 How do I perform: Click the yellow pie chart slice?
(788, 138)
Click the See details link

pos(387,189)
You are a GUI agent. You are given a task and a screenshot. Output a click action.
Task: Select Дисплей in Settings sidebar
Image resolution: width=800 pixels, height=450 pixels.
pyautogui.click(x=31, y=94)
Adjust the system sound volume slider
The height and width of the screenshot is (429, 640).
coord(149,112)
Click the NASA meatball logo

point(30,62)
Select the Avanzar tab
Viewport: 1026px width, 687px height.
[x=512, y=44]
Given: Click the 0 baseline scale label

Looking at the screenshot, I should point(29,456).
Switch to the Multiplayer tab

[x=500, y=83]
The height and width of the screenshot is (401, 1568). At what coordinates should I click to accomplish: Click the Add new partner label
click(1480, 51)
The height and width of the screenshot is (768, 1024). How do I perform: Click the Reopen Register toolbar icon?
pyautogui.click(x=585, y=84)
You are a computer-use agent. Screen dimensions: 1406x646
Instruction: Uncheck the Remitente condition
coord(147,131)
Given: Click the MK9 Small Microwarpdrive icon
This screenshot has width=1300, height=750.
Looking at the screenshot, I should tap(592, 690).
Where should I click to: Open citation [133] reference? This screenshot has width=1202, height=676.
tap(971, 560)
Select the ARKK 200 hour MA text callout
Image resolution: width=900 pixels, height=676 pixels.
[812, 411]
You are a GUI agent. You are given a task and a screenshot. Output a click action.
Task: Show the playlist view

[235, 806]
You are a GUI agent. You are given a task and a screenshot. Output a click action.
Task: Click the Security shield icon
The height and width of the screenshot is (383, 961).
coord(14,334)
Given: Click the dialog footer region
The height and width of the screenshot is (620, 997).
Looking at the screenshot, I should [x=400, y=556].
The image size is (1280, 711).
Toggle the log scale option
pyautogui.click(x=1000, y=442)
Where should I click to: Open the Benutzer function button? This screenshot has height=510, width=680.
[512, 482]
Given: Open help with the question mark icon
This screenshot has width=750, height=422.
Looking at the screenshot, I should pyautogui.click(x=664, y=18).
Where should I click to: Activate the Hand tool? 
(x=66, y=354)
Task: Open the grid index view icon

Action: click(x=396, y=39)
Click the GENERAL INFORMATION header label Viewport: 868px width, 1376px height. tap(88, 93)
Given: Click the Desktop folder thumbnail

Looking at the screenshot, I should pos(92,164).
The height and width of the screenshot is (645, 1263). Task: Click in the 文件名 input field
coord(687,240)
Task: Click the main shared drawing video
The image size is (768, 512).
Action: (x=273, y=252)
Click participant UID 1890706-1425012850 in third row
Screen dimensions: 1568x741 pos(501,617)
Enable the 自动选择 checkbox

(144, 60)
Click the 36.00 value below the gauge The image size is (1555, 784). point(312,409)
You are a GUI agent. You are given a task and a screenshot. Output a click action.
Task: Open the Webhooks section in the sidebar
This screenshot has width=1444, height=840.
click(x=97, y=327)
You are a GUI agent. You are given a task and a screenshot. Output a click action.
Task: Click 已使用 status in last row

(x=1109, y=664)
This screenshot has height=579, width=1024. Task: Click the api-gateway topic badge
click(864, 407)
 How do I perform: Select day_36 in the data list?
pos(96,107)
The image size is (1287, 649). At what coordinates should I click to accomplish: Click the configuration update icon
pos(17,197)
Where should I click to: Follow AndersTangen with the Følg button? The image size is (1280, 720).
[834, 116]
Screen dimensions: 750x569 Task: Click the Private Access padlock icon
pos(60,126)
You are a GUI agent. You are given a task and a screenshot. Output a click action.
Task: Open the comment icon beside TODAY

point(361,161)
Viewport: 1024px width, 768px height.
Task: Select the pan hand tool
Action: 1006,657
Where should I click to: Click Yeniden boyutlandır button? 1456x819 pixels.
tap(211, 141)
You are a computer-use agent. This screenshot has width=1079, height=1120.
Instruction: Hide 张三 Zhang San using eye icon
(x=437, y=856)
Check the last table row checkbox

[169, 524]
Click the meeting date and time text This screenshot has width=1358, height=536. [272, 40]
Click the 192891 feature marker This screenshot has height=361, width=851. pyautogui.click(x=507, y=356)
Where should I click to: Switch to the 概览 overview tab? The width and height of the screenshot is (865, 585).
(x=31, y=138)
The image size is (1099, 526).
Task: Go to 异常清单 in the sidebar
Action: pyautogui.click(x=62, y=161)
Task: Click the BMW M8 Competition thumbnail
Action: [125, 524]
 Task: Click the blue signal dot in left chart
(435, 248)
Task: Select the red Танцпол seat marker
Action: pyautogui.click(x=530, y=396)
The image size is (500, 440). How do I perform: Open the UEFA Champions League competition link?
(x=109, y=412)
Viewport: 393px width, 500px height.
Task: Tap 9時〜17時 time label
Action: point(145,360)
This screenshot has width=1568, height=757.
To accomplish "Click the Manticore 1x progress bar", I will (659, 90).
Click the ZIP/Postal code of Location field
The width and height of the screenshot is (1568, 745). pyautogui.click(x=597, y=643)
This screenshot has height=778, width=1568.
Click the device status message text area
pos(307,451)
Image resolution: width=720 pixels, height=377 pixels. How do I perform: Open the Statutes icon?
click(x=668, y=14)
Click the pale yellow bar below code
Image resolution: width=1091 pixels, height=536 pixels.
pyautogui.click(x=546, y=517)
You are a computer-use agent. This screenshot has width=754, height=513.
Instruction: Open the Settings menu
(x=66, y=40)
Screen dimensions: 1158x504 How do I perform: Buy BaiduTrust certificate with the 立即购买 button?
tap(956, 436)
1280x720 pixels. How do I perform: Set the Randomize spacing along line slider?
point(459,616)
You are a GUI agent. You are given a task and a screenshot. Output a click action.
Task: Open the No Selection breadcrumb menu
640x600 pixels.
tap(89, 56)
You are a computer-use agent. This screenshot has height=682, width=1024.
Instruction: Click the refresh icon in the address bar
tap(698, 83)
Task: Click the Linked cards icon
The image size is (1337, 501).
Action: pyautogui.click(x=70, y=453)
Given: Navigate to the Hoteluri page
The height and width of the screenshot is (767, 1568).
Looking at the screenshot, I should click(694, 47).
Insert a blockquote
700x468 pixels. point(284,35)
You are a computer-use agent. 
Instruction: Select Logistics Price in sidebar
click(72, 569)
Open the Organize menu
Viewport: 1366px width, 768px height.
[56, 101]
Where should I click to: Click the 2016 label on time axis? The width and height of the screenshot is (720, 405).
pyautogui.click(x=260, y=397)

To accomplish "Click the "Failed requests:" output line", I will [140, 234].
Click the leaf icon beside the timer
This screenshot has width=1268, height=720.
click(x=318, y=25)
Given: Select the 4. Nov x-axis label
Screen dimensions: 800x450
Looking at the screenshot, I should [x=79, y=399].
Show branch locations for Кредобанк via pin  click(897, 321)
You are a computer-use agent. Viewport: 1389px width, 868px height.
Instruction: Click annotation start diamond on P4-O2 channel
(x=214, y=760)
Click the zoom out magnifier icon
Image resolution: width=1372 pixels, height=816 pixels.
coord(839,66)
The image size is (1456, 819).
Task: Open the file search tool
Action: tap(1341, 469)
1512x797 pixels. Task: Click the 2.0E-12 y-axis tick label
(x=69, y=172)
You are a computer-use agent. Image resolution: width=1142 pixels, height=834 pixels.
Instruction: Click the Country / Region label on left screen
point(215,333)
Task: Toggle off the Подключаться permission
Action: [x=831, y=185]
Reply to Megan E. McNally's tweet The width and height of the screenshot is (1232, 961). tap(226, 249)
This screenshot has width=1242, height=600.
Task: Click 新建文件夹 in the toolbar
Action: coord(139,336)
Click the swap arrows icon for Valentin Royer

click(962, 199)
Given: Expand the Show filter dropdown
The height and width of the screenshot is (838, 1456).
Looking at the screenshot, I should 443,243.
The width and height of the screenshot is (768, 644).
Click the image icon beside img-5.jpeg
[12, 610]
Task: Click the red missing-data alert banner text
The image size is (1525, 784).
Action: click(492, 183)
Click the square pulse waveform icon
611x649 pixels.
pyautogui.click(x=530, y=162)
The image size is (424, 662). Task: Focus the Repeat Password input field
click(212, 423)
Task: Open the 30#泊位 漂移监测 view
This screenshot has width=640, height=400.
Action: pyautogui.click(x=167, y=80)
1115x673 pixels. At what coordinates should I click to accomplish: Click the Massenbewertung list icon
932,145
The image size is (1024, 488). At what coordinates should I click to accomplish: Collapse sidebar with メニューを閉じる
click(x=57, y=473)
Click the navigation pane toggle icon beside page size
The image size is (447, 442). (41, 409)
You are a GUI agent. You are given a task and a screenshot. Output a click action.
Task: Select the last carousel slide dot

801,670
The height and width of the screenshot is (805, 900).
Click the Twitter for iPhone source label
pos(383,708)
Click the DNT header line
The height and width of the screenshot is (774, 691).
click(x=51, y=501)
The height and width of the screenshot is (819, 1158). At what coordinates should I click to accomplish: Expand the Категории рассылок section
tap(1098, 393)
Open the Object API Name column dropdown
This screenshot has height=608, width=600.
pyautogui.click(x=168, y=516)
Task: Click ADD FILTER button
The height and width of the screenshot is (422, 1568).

• • •

**Task prompt**
Quote the data above verbatim, from the line containing "The width and height of the screenshot is (768, 644)." through the line containing "Action: click(492, 183)".

**In response**
The width and height of the screenshot is (768, 644).
Click the image icon beside img-5.jpeg
[12, 610]
Task: Click the red missing-data alert banner text
The image size is (1525, 784).
Action: click(492, 183)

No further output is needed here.